The problem. Preprocess a set S of n numbers, such that the following query is answered efficiently: Given a number x, return predS(x) = max { yx | y in S }.

The most trivial solution is of course to sort S during preprocessing, and use binary search to answer queries. If we want a dynamic S, we can use a binary search tree instead. In fact, if somebody asks you what problem binary search trees solve, predecessor search is what you probably think of first.

The problem can be thought of as the online version of sorting (insert one number in a sorted list). It has countless small applications everywhere, plus some rather notable ones -- more later. A lot of very interesting mathematical understanding has been developed around the problem.

But before delving deeper, we have an interesting topic of discussion if we only consider the problem name...

The name. Of course, some people persistently call this "the successor problem". Whatever :) The real issue is that some people use "binary search" or "binary search tree" when they should say predecessor search. For example, it is popular to specify steps of algorithms like "... now binary search for this value in the set".

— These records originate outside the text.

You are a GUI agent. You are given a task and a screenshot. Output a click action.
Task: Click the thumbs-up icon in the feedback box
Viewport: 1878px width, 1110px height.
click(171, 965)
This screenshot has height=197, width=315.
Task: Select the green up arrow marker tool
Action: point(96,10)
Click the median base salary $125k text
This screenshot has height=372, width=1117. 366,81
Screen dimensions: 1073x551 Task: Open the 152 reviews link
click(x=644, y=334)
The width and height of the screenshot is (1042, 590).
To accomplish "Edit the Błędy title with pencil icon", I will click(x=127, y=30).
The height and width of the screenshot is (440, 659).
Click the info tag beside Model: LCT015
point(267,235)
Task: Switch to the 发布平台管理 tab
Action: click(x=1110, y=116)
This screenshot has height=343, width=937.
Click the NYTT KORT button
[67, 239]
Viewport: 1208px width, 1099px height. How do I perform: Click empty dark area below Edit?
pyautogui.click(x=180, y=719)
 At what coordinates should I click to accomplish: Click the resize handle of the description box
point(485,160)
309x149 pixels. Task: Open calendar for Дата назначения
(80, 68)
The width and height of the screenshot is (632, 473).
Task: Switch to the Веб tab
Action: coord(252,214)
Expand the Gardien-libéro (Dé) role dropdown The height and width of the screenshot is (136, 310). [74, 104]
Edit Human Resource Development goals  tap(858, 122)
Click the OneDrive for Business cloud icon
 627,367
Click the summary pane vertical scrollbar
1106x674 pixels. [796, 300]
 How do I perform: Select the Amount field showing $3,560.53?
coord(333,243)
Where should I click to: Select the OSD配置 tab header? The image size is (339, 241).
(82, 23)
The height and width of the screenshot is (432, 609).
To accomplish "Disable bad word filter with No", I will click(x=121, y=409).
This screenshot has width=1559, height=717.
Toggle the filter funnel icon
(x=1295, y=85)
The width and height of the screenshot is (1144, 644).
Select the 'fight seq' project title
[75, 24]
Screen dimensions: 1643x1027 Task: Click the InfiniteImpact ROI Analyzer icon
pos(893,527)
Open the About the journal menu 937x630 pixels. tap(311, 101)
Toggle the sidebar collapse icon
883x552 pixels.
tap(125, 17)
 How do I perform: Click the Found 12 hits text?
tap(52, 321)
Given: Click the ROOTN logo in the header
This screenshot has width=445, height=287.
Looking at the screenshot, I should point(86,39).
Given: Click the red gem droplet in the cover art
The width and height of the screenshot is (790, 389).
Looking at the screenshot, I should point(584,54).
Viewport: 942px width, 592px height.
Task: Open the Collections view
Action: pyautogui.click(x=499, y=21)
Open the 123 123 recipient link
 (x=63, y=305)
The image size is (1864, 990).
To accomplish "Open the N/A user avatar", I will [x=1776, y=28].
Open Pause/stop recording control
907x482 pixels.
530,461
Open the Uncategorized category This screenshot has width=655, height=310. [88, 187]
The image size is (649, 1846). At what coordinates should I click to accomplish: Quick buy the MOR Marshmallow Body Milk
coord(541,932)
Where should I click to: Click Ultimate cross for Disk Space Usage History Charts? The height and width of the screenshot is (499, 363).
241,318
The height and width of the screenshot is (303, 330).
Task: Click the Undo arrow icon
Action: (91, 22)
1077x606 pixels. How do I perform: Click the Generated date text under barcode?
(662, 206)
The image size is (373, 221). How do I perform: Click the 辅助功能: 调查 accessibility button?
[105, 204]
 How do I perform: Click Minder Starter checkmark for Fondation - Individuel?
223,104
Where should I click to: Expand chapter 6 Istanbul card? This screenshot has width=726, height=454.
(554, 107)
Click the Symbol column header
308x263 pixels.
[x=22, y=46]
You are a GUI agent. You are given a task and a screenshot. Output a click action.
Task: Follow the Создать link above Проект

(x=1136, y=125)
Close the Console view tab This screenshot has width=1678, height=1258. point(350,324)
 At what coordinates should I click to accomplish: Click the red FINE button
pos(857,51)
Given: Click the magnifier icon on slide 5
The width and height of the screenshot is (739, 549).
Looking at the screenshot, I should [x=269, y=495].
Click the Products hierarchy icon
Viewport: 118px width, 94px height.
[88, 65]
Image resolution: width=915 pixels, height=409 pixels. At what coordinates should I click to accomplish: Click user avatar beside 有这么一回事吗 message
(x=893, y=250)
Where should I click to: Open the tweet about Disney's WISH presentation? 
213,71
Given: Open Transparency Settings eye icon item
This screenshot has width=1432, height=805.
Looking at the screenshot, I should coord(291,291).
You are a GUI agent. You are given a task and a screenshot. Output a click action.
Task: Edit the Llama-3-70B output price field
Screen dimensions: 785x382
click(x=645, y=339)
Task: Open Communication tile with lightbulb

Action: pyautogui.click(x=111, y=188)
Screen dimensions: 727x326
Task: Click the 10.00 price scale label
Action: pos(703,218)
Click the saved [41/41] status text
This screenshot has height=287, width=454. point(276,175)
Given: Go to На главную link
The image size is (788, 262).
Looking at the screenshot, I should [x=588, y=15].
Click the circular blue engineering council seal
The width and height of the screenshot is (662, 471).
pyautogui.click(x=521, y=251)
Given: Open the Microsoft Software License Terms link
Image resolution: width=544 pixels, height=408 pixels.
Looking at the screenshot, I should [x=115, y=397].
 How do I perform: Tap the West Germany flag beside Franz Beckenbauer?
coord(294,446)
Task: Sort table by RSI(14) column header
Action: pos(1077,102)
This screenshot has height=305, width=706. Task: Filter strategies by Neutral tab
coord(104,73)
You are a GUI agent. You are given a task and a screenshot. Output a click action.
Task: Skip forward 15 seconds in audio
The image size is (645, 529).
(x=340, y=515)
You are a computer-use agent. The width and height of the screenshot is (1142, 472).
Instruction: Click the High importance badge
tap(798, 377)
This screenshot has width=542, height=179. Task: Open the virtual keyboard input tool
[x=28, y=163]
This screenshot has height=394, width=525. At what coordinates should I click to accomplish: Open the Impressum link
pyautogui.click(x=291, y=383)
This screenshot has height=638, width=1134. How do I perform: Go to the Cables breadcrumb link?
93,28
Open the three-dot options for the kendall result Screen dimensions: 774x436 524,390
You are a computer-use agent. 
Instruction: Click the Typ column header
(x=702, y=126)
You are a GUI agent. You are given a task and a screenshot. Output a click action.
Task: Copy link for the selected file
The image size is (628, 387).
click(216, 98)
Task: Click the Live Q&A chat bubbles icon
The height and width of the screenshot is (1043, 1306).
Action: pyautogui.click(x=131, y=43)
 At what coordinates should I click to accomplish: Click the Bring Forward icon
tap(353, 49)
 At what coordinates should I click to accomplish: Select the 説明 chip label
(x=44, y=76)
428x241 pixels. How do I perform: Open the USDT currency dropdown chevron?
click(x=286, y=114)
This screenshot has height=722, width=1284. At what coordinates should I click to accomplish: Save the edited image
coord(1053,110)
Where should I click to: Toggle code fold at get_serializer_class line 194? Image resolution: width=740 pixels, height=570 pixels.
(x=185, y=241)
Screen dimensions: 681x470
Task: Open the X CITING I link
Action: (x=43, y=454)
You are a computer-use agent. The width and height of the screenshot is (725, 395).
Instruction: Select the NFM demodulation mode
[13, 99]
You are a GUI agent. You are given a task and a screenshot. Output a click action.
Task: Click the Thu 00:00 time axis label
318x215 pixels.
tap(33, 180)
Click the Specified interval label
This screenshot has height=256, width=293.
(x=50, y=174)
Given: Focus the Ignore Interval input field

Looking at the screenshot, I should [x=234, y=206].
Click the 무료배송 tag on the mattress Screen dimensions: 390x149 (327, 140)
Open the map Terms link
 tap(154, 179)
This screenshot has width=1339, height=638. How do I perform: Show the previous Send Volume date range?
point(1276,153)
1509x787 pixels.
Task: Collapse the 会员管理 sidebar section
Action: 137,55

This is evil! Let us remind ourselves that we study:

• the dictionary problem, not hash tables.
• the predecessor problem, not binary search (trees).
• the nearest neighbor problem, not k-d trees.
• etc
The Book was written before time, and does not contain references to our meager inventions. Its chapters are dedicated to problems, and solving the problems (through one data structure or another) is what we're supposed to do. Studying some particular data structure we invented is missing the forest for the trees. Not the mention that it is a clear act of vanity, and after all superbia is the very first in SALIGIA.

I am always disappointed by programmers who don't understand the difference, and I tend to jump at the neck of academics who make the confusion :)

To give a recent example, a machine-learning expert was presenting a clustering algorithm in the terms "... and now you use the k-d tree to search for the nearest neighbor to this point...". With this mentality, it is understandable why the sport of adding heuristics to k-d trees is more popular than searching for a more efficient solution to the problem with a less myopic lens.

PS: This whole "misbranding" reminds me of Romania, where "sport shoes" are called "adidasi", "copy machines" are "xeroxuri", and so on. This doesn't seem to happen so much in English, but I'm sure there are examples. I look forward to hearing "I'll google it up on Yahoo".

Anonymous said...

Reminds me of Israel as well.

The historical reason is that while Americans, say, had lots of companies selling refrigerators, we only had fridgeders, because that's the only brand they would bring. There are better examples out there, but I can't seem to recall them.

It's the remnants of a monopolistic and not-heavily-consuming society.

Unknown said...

I look forward to hearing "I'll google it up on Yahoo".

Huh? This is already very common (only without the "up" or the "on Yahoo")!

See also: frisbee, kleenex, band-aid, philips screwdriver, Levi's, zipper, fiberglass, jello, dry ice, coke, LP, Q-tip, xerox, rolodex, scotch tape, muzak, Rubik's cube, superglue, and tivo. For more examples, google "genericized trademark".

Also, among programmers educated in the 1990s: "CLR[S]" instead of "algorithms textbook".

Mihai said...

Well, "to google something" is a common expression, but it has truly entered vocabulary if people stop using it in association to Google (for example, "google it on Yahoo!" would be proof enough that this has happenned).

rgrig said...

I've always thought that binary search is a way to search in a set with comparable things. Not to search a predecessor. The second seems more specific. But I'm waiting for the sequel.

Mihai said...

rgrig, you mean binary search can solve the dictionary problem (exact search). Sure, but that's not very informative since everybody agrees hashing is better.